The Associated Press
and Wausau Daily Herald
After devoting four decades and tens of millions of dollars to saving the gray wolf, the federal government wants to get out of the wolf-protection business, leaving it to individual states — and the wolves themselves — to determine the future of the legendary predator.
The Obama administration Wednesday declared more than 4,000 wolves in the upper Midwest have recovered from widespread extermination and will be removed from the endangered species list. That includes more than 750 wolves now living in Wisconsin — more than double the state Department of Natural Resources’ population goal of 350, DNR mammalian ecologist Adrian Wydeven said Wednesday.
Coupled with an earlier move that lifted protections in five western states, the decision puts the gray wolf at a historical crossroads — one that could test both its reputation for resilience and the tolerance of ranchers and hunters who bemoan its attacks on livestock and big game.
Wednesday’s announcement could open the door to hunting for wolves in the Great Lakes. However, a wolf hunting season in Wisconsin would require legislative approval and support from the DNR’s Natural Resources Board, accompanied by several public hearings, said Kurt Thiede, administrator for the DNR’s Lands and Program Management Division.
The legal shield that made it a federal crime to gun down the wolves is being lifted in many areas even though wolves have returned only to isolated pockets of the territories they once occupied, and increasing numbers are dying at the hands of hunters, wildlife agents and ranchers protecting livestock.
“What we’ve been unable to do, when we have depredation and folks losing livestock or who had livestock harassed, we’ve not had the ability to control (wolves) lethally,” Thiede said. “Now, we have that authority.”
Shifting wolves to state management means farmers can apply for permits to shoot wolves if they have recurring depredation problems. Farmers also can shoot a wolf attacking livestock, though the DNR must be contacted within 24 hours of the incident, Thiede said.
Since being added to the federal endangered species list in 1974, the American wolf population has grown fivefold — to about 6,200 animals wandering parts of 10 states outside Alaska.
DNR officials said Wednesday it is the wolves’ wandering — not a conscious effort to reintroduce the species into Wisconsin — that is responsible for the Wisconsin population explosion. Wydeven said state wildlife officials moved problem wolves around within the state from farms to national forests and other areas because they had no authority to kill wolves.
Thiede added that the DNR has tried to dispel the perception that it was involved in reintroducing wolves to the state, but he said the next phase of discussion should not be about the past, but about moving forward.
“The news coming (Wednesday) basically confirms what we know — wolves have recovered and it’s time to manage our own population,” he said.
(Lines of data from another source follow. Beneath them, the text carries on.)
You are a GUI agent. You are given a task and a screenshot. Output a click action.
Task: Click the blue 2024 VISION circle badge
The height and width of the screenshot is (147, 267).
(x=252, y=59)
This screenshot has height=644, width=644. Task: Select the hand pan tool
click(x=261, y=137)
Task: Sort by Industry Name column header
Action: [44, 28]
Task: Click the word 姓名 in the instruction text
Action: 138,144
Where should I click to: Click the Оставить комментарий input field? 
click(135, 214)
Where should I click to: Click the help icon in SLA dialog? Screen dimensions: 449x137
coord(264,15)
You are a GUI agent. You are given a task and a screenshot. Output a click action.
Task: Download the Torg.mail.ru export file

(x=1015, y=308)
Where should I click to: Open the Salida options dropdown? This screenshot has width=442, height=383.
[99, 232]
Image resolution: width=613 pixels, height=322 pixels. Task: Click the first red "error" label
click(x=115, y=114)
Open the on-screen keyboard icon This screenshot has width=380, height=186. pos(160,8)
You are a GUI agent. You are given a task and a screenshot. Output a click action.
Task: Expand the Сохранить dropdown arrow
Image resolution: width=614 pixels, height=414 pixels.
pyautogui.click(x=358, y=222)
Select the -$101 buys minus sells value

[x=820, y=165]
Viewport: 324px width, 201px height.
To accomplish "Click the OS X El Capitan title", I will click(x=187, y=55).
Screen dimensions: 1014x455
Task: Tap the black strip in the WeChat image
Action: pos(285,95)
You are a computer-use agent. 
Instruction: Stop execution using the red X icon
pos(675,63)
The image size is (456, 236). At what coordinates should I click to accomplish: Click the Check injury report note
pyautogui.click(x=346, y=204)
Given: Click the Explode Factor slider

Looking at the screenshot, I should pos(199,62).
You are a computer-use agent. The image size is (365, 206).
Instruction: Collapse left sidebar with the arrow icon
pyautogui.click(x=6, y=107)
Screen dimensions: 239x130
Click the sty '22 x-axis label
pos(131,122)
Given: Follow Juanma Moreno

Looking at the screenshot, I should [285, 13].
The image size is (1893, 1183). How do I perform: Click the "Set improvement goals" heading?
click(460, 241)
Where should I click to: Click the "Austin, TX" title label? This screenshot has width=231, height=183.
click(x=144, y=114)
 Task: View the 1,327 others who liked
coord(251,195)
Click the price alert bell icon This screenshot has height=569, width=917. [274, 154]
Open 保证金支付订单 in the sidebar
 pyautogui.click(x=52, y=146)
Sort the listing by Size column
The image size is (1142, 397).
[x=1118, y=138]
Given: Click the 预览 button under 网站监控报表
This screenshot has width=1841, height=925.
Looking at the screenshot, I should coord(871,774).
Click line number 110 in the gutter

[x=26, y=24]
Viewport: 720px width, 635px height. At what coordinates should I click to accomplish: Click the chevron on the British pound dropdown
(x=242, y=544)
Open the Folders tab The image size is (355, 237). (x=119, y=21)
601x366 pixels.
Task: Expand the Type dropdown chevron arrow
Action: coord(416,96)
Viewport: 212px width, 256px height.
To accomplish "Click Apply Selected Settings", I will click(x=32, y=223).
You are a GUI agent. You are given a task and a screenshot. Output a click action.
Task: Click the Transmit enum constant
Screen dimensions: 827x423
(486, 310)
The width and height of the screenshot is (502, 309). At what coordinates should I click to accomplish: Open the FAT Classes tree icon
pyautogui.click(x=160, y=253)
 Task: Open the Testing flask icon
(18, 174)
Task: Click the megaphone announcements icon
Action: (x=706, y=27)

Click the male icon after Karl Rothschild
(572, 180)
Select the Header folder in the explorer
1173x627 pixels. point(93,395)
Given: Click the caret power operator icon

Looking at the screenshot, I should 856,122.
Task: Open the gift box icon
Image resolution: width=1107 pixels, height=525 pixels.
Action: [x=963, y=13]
Wolves “are in the best position they’ve been in for the past 100 years,” said David Mech, a senior scientist with the U.S. Geological Survey in St. Paul, Minn., and a leading wolf expert. The animals’ long-term survival will “depend on how much wild land remains available, because wolves are not compatible with areas that are agricultural and have a lot of humans. There’s just too much conflict.”
North America was once home to as many as a couple of million gray wolves, which are prolific breeders. But by the 1930s, fur traders, bounty hunters and government agents had poisoned, trapped and shot almost all wolves outside Canada and Alaska.
The surviving 1,200 were clustered in northern Minnesota in the 1970s. After the species was added to the endangered list, their numbers rocketed to nearly 3,000 in the state — and they gradually spread elsewhere.
Today, Wisconsin has about 782 wolves and Michigan 687 — far above what biologists said were sustainable populations.
The success story is hardly surprising in woodlands teeming with deer, said John Vucetich, a biologist at Michigan Tech University. But even in such an ideal setting, the wolves were able to return only when killing them became illegal.
“What do wolves need to survive?” Vucetich said. “They need forest cover, and they need prey. And they need not to be shot.”
Shooting already is happening — legally or not — as adventurous wolves range into new regions such as Michigan’s Lower Peninsula.